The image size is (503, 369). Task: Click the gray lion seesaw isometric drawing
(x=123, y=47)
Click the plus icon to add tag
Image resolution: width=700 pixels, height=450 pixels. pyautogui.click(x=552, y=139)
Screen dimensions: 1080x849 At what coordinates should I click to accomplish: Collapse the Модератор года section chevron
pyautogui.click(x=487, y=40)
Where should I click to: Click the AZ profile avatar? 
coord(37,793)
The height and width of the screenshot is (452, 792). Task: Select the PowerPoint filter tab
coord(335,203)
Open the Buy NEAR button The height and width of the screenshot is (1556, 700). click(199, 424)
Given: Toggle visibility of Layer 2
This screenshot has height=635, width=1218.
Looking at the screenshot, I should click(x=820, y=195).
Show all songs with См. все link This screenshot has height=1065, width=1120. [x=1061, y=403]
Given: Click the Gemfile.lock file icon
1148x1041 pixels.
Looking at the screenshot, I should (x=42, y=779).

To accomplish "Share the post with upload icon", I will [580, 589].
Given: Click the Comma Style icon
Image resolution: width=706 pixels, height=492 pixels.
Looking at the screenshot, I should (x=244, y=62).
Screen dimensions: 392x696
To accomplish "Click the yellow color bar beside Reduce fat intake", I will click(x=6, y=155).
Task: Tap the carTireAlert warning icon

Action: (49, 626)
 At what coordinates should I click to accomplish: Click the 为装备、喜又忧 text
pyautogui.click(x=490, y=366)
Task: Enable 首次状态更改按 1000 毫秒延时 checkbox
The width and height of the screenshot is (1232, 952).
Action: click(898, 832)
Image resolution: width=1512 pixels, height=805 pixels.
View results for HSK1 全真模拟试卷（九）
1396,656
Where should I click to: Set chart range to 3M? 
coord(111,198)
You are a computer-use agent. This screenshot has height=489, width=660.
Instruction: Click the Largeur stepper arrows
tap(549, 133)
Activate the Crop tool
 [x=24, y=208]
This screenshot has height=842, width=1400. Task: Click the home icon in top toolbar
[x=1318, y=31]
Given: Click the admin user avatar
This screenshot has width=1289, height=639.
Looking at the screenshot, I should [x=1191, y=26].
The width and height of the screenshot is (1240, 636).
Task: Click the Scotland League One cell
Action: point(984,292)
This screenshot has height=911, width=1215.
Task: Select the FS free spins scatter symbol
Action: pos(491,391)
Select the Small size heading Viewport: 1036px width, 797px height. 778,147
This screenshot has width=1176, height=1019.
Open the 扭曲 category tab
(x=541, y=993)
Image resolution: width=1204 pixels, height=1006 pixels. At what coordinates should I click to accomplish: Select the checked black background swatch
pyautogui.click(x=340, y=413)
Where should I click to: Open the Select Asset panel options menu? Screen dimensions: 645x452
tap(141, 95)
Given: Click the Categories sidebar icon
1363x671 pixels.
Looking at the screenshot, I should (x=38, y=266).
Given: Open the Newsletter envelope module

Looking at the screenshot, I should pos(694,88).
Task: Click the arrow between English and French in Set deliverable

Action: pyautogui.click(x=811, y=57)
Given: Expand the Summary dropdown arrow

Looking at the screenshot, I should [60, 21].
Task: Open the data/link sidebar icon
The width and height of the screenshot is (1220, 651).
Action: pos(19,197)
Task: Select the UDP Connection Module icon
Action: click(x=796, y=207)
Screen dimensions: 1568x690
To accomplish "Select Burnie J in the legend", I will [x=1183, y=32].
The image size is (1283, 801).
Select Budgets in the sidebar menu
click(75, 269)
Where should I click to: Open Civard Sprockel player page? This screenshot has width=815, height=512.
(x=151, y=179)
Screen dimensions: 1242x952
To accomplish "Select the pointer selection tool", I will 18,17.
════════════════════
Check every line of the listing above for the string "with", and give the number of lines that have it, nothing more.

2